Professional Spotlight: Ted Haggart
Third Quarter 2012


Many aspects of the banking business attracted me. When majoring in economics and mathematics as an undergraduate at KU, one of the most fascinating and challenging courses was Money and Banking taught by Dr. Leland J. Pritchard. When I went on to graduate school at the University of Minnesota, my area of emphasis and Ph. D. dissertation were monetary economics. That led to an economics faculty position at Kansas State University.

Ted HaggartIt was really nice to be back in Kansas close to our families in our hometown, Salina. I really enjoyed teaching and working with students, but was not strongly motivated toward research. In addition to community involvement during those years, where I knew many local bankers, I had the experience of serving as the minority staff economist for two years on the Senate Budget Committee staff working for Senator Bob Dole.

Upon returning to teaching, part of my responsibility was being the executive director of the Kansas Economic Education Council that was strongly supported by community bankers throughout the state. Those were challenging times of a recession, high unemployment, inflation and very volatile interest rates.

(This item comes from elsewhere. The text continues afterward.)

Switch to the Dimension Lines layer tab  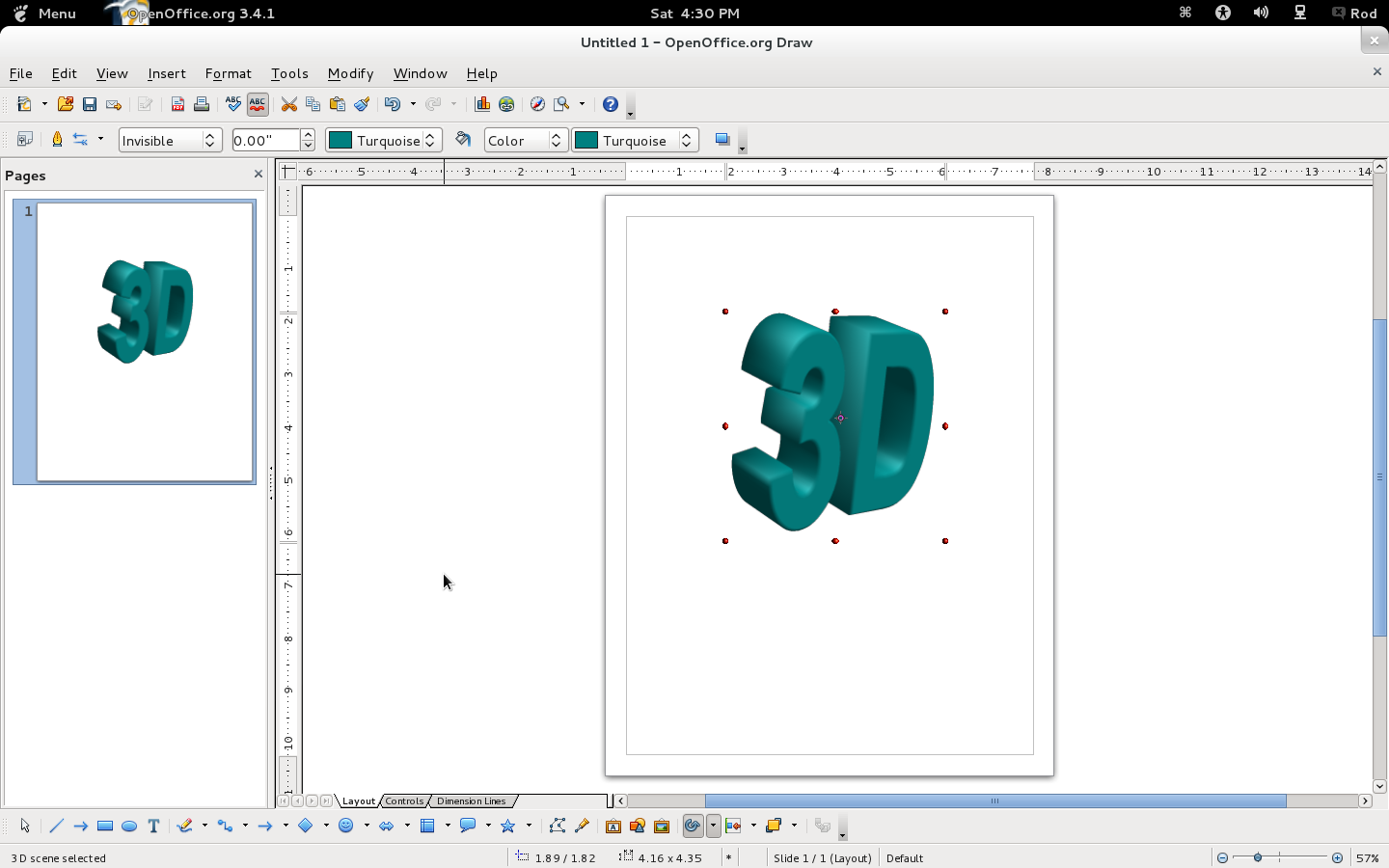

Many aspects of banking are so enjoyable, fascinating and challenging. What I enjoy most are the remarkable people with whom I work, the strong relationships developed with the people,businesses and organizations we serve and the community volunteers and leaders who become good friends. The banking business is more interesting than ever, and it is both challenging and rewarding to deal with the ever changing technology, economic conditions and regulations. The wide variety of businesses we serve and learn about is fascinating and the high quality banking services – personal, business, trust and investments – we provide are very gratifying. Challenges include understanding and keeping up with the latest technology and keeping our services as near to the leading edge as is safe and sound for our customers.

I am so very fortunate to now be in my 12th year with DCB. We are celebrating our 60th year! The philosophy of the bank’s founders – “the Bank of friendly service” – and the enlightened guidance of the Beach family for nearly 50 years keep DCB true to our community bank tradition. We all really miss Mr. Beach, but carry on, as he would want, with the Beach family guidance, including RA Edwards, who is our Board Chair.

The opportunity to be involved with a variety of community and professional organizations in Lawrence has been interesting and gratifying. Serving as United Way Campaign Chair several years ago increased my appreciation of the outstanding services provided by the United Way and its agencies. Serving as Chair of the former statewide KTEC Board led to serving on the Board of the
Lawrence Regional Technology Center, now the BTBC, for several years, enabling me to stay involved and support the development of technology based businesses in our community, drawing on the talents of KU faculty and the entrepreneurial abilities of business leaders, faculty members and investors.

It does concern me that the ever increasing regulations make it more and more difficult for smaller community banks to keep up, and requiring more time and focus that can interfere with serving our customers with the flexibility needed to fit their individual needs. Technology changes and large bank competition with extensive advertising exposure is a competitive challenge.

Nancy, my wife, and I really love living here. Lawrence and Douglas County is a great community. We appreciate the strength and diversity of our local economy. Lawrence has a vibrant downtown and strong retail service areas, a thriving business and professional community with excellent career opportunities, cultural and athletic events at KU, a great community hospital and quality retirement communities. With 5 of our 8 grandchildren living in Kansas City, that is a huge bonus for us!

Banking is a fascinating, challenging and rewarding career for me. The good fortune to be working with such a sound bank and so many fine longtime bankers makes it very enjoyable. In serving our customers, we have the advantage of 33 staff members with over 10 years of experience with DCB and 15 of those with over 20 years! Largely because of that, we have many longtime loyal customers who have become friends. The 60th Anniversary commemorative bench designed for us by VanGo Arts represents several of those businesses, the growth of our branch facility locations, and our relationship with the community.

One of the exciting aspects of banking is the rapid evolution of electronic banking services that provide great convenience. We are very focused on providing the online and mobile banking services, and the financial management tools linked to personal and business bank accounts, that are on the leading edge of the business. At the same time, we believe the personal service touch through our branches and bankers is still very important. Even with all the technology, and often because of that, people and businesses really need and appreciate the personal service that is readily available. People still like the personal service and assistance of friendly, capable bankers.

The biggest challenges in banking now are the costs of keeping up with technology, the increased and evolving banking regulations that require time and systems to show compliance and the current economic environment. The current monetary policy of forcing interest rates lower and lower has become counter-productive because of the impact of retirees and others who depend on interest earnings for their income. It is not working because lower interest rates will not have much impact on borrowing and spending decisions, such as business projects, home purchases or major expenses like vehicles.

As a nation, we must get our budget back in reasonable balance. The budget process in Congress and the relationship with the Administration has simply not worked for several years. That needs to change. My personal preference is to greatly simplify the tax laws and code, with tax rates at a level needed to balance the budget as sound economic conditions return.